Jenny Wang says, thanks for the presentation. Two questions. One, what's the addressable market for the diagnostic product? And 2, as SkinTEAM is in commercialization in EU, how much revenue is it generating at the moment?
So the revenue numbers, we wouldn't report Curium's numbers because they're confidential and they're and they're a privately held company, but I can say it's a few €1,000,000 in revenue. It's not a massive revenue generator today, but that's because the indication is extremely narrow and it's not and it's a sort of last resort indication from an imaging perspective. But we see a huge amount of clinical interest in expanding that. There's no reason why we can't increase the revenue for that asset by an order of magnitude or more if we establish right clinical relationships and particularly get our fingers on some of the key data sets that we sit out there that would support indication expansion. So we see it we see really as an upside.
I mean to be clear, the valuation and the objective of this exercise is really focused around the therapeutic programs, but the diagnostic programs are obviously an upside. And certainly, as we're building out sales force in Europe that's multi product capable, it's nice to have another product to be able to market.
Mark Sinatra says, in terms of time to market, where do the programs this transactions bring sit in Telix's pipeline? Do some move straight to the front of the queue, others middle, etcetera? And 2, are these the sorts of potential products you could build a sales team around?
So we don't see this transaction changing timelines for any existing assets. We'll staff and adjust to be able to develop these assets as a separate initiative. And I think our organizational structure and execution is fully capable of delivering that. As far as is this the types of applications that we'll go after, I mean, we certainly have an ongoing interest in building out our pipeline, but we want to send a message shareholders very clearly that this is not an infinite process. It's once we see a product go out the door, so for example, we are getting ready to commercially launch our prostate imaging program, the renal cancer imaging program is finishing Phase 3 trials.
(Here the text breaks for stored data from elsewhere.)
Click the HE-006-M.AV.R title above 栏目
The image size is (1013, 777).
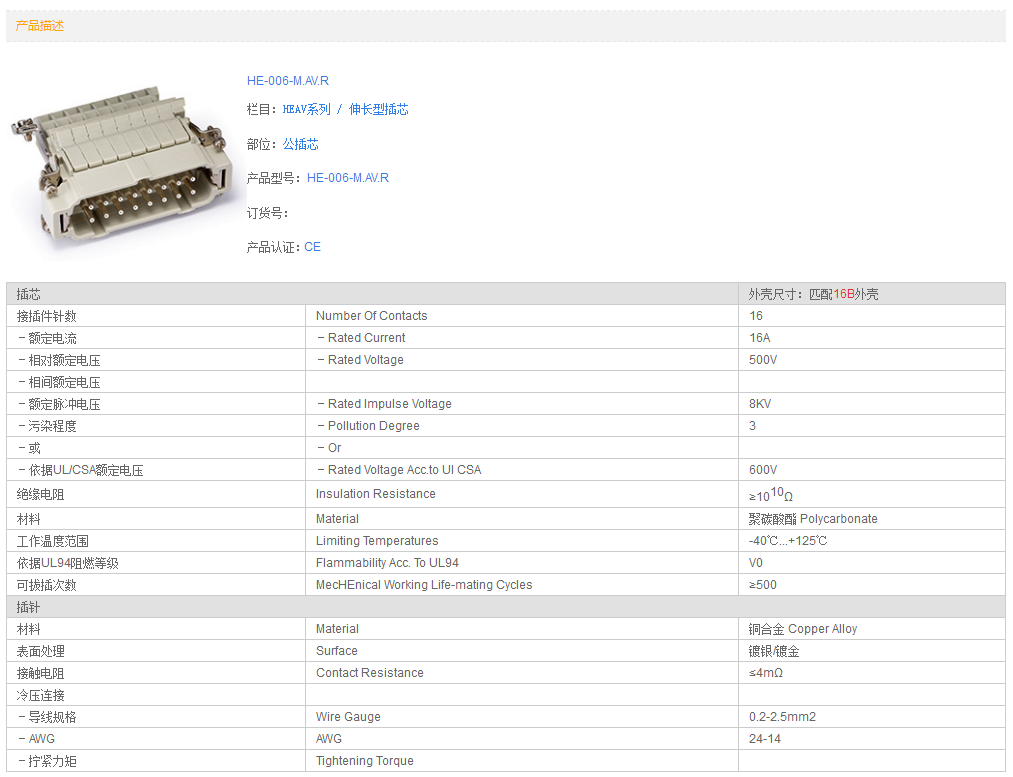[287, 81]
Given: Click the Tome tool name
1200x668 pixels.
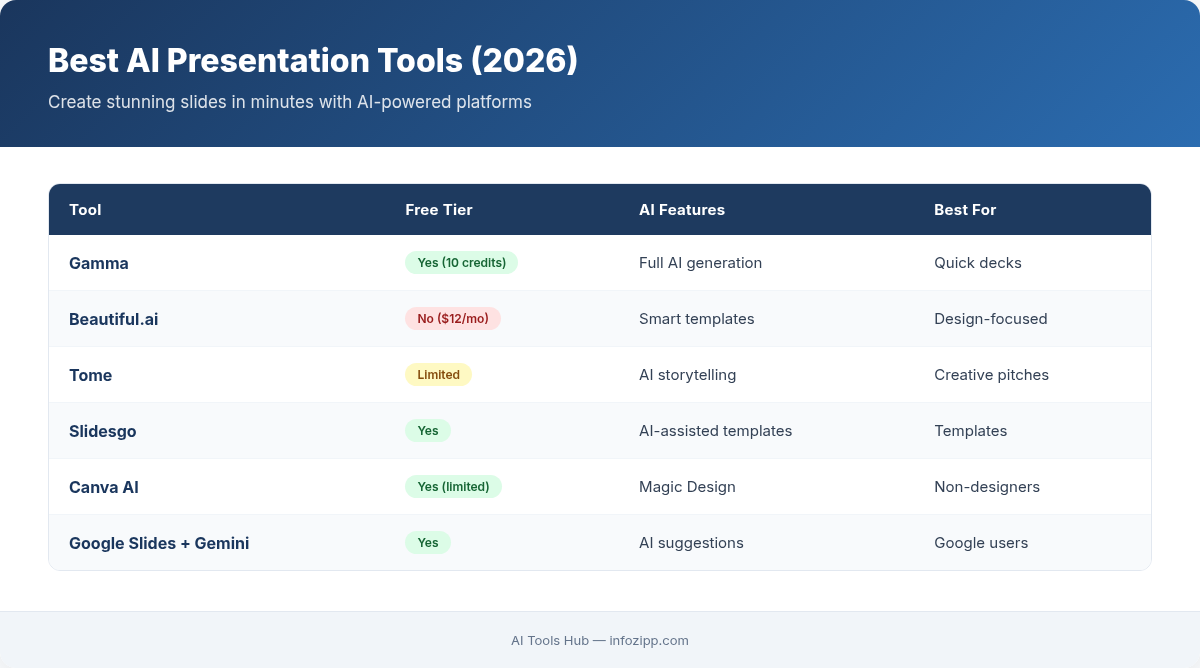Looking at the screenshot, I should [x=90, y=375].
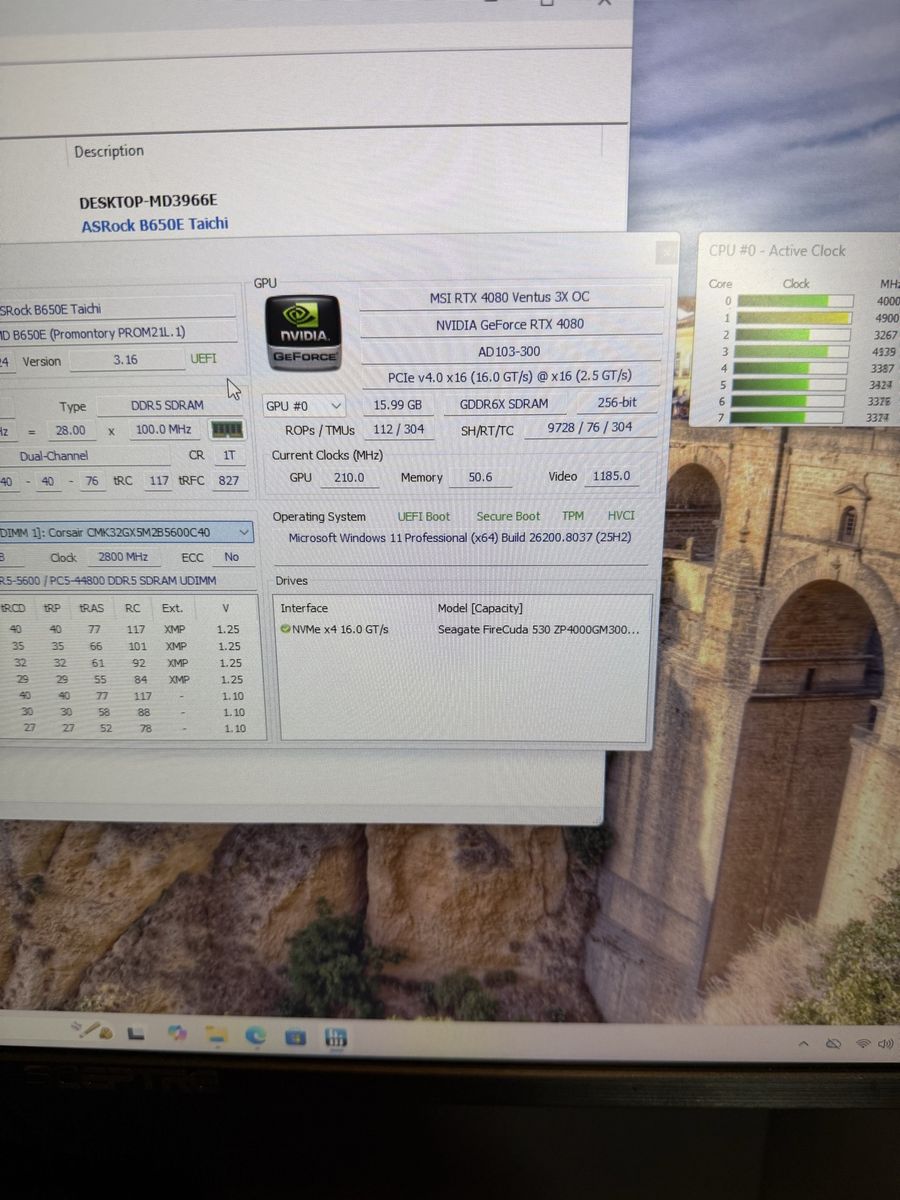This screenshot has height=1200, width=900.
Task: Click the Secure Boot indicator
Action: click(507, 516)
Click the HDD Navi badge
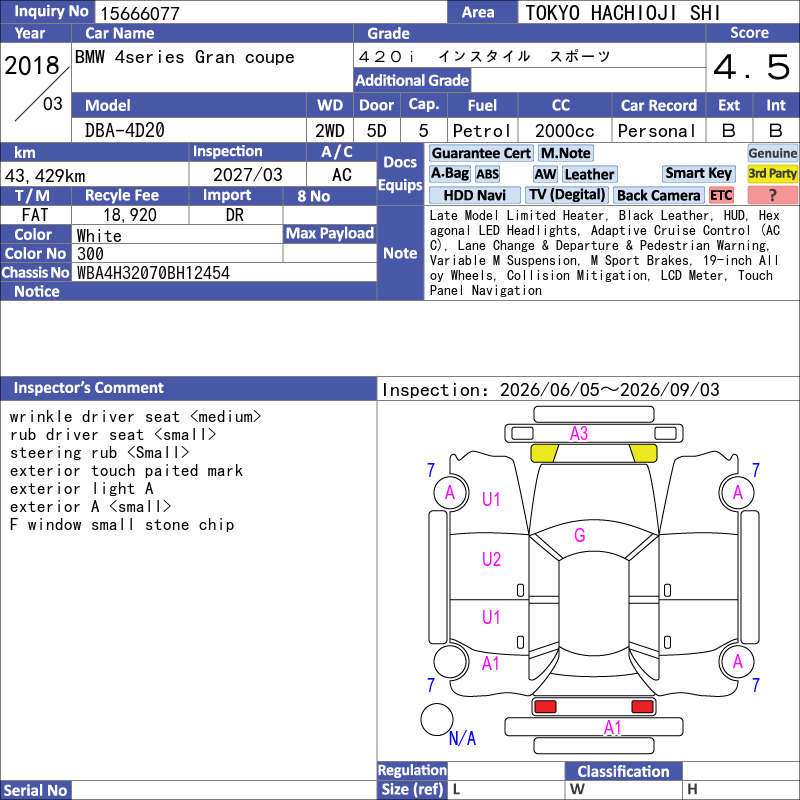The height and width of the screenshot is (800, 800). 474,195
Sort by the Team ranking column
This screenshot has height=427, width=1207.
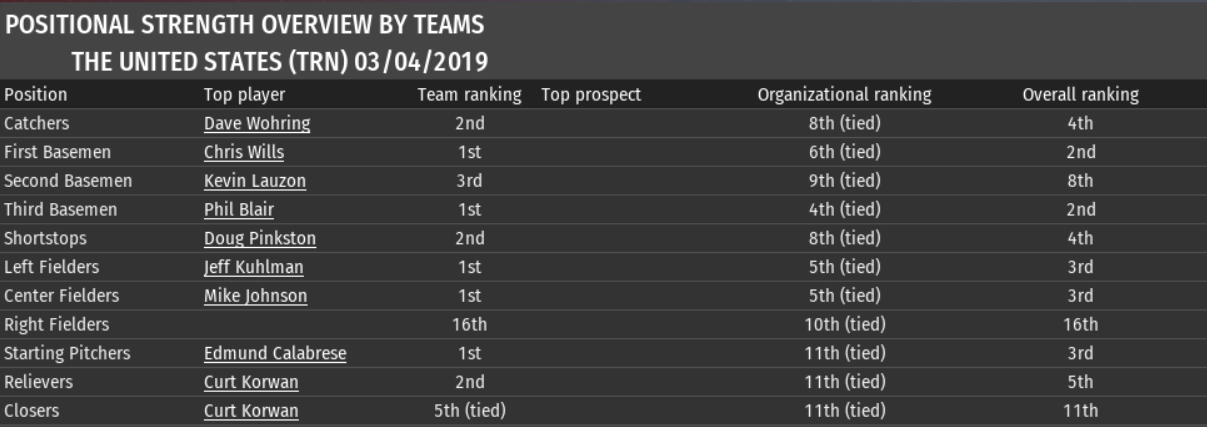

As we see products go out the door from clinical development, we want to backfill that pipeline and to make sure that we are continuously at the forefront of where this whole field can potentially deliver. From a commercialization vantage point, certainly like our glioblastoma program, selling and marketing rare disease applications. It is a more compact market. It is clear who the customers are that you have to target. I mean, you're generally dealing with a lot of specialty centers, so it is almost more like a business to business model.
But selling a rare disease drug also has its unique attributes and there are certainly partners out there that we would consider favorably as potential commercialization partners if we get to the point where we have something to put out into the market. So I think good problem to have whether it's something that Telix prosecutes directly or does in partnership with a company that would have a proclivity for rare disease therapeutics.
There are no further questions at this time. I'll now hand back to Doctor. Barenbroek for closing remarks.
Well, thank you. We have gone quite a bit over the hour, but I appreciate your attendance and hopefully it was informative. Obviously, David Cade, Chief Business Officer and Head of Investor Relations and myself are available for follow-up if you have any further questions. And I thank you for your time and wish you a good day. Cheers.